When your body works right, the discs lose and then absorb a little bit of water and nutrients from the blood. Often after a person is thirty, this balanced function doesn't work as efficiently, and soon the discs are losing more water than they absorb. They dry out, and the thickness of the disc begins to shrink. This shrinking and drying out can cause the outer core to rupture, and some of the soft inner core can leak out. As we've seen before, this protrusion often presses against the sciatic nerve root, and pain can follow, although sometimes patients remain asymptomatic.

Muscle spasms from an injury or a fall can also irritate the sciatic nerve. The piranius muscle in your buttocks can become inflamed and press against the sciatic nerve and cause pain. Sciatic pain can also be caused by infections, injuries, tumors, arthritis, and ankylosing spondyltis. This is a severe inflammation of the spinal joints which then stiffen and cause agonizing pain.

How is Sciatica Treated?

If your healthcare provider is a traditional, Western medicine doctor, he will probably recommend one of a variety of conventional treatments. Medication is one of the primary treatments prescribed. The first choice is over-the-counter remedies, NSAIDS (non-steroidal anti-inflammatory drugs) such as aspirin, acetaminophen, ibuprofen, or naproxen, which can help reduce the pain and start to repair tissue at the same time. All of these are generally considered safe for temporary use in healthy adults.

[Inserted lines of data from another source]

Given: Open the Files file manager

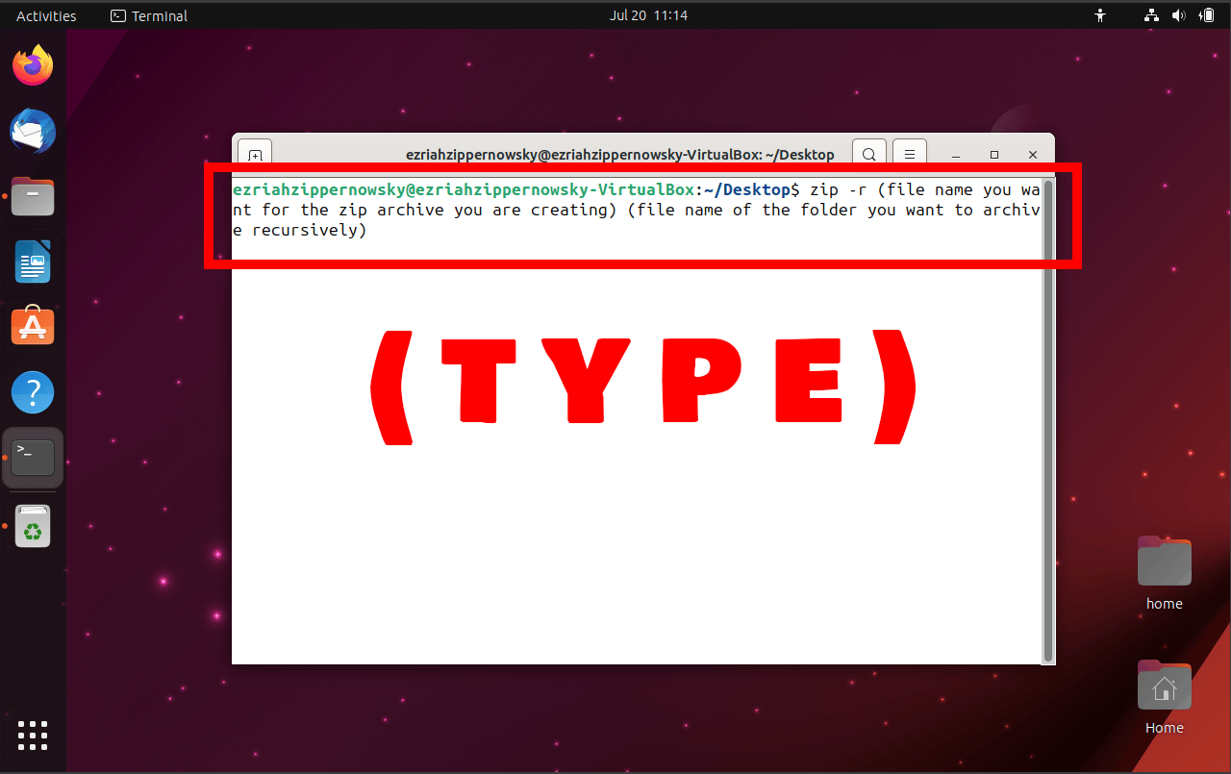Looking at the screenshot, I should [33, 196].
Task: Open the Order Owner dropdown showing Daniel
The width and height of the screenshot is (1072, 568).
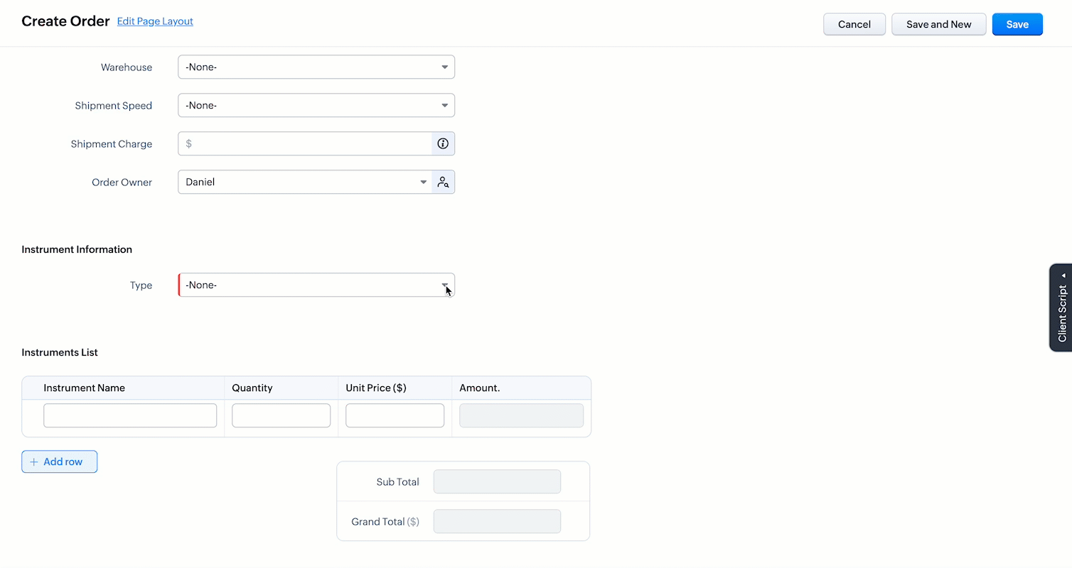Action: pos(304,182)
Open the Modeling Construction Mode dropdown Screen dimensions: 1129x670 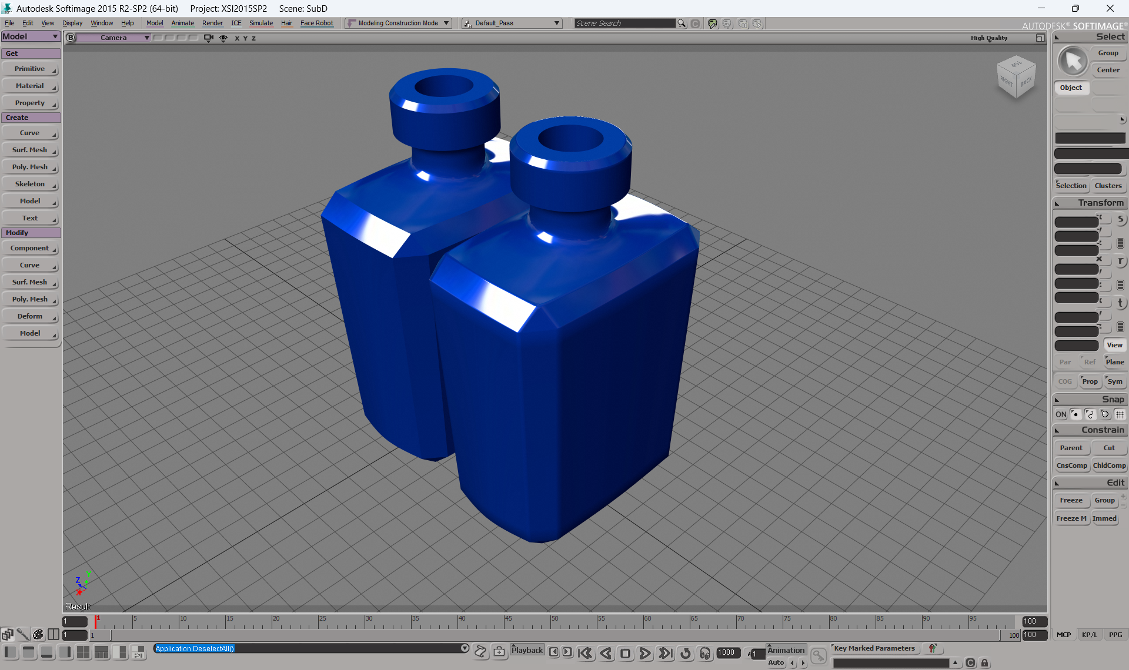click(398, 24)
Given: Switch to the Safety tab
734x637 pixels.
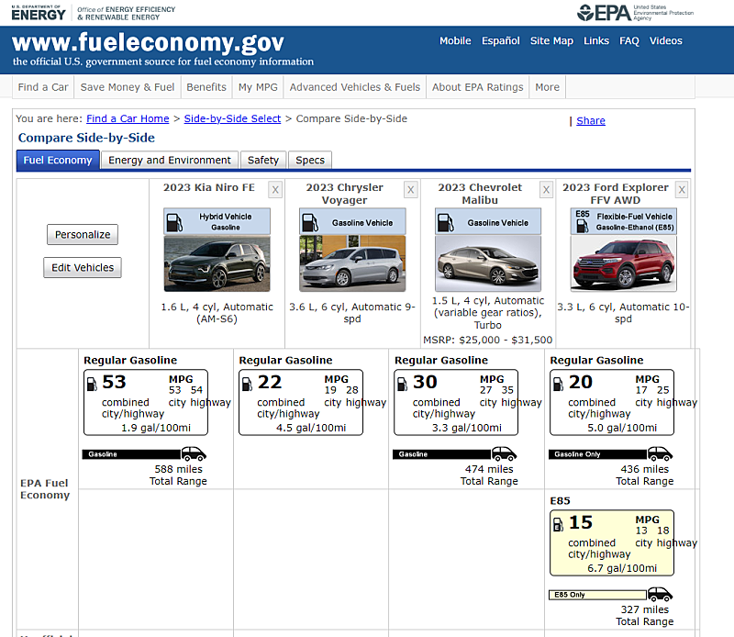Looking at the screenshot, I should click(263, 161).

Muscle relaxants, such as Valium®, Flexeril®, and similar medications, may also be an option. They don't actually work directly on the muscles, but they have a relaxing effect on the whole body and can be helpful for short-term use. Narcotics, such as Percodan® or Tylenol® 2, 3 or 4, are medications of last resort, when the pain cannot be controlled in any other way. The general rule is to use as little of a medication as works, and use it for the shortest time possible - generally no more than two weeks.

Bed rest is good, but only for one or two days at the most. Get up only for meals or to go to the bathroom. If after two days your pain has not improved, try something else, like physical therapy. Therapists use a number of different techniques to ease the pain. They may use hot or cold packs. Cold packs are used to help reduce swelling, while dry or moist heat rushes new blood to the injured area and helps in healing.

Only when the pain is severe and other treatments haven't worked, will doctors prescribe surgery, as it is highly invasive and carries a number of risks due to the delicate nature of the spine and its component parts.

There are also a number of alternative treatments available, such as yoga, biofeedback, massage therapy, and hypnosis. Each is non-invasive, and all are usually safe enough to try on your own if you want to go that route.

Once you have been diagnosed properly, curing sciatica, or at least reducing the pain and discomfort, can be accomplished by a number of alternative and/or traditional treatments. Make sure to ask your healthcare provider what the right treatment is for you.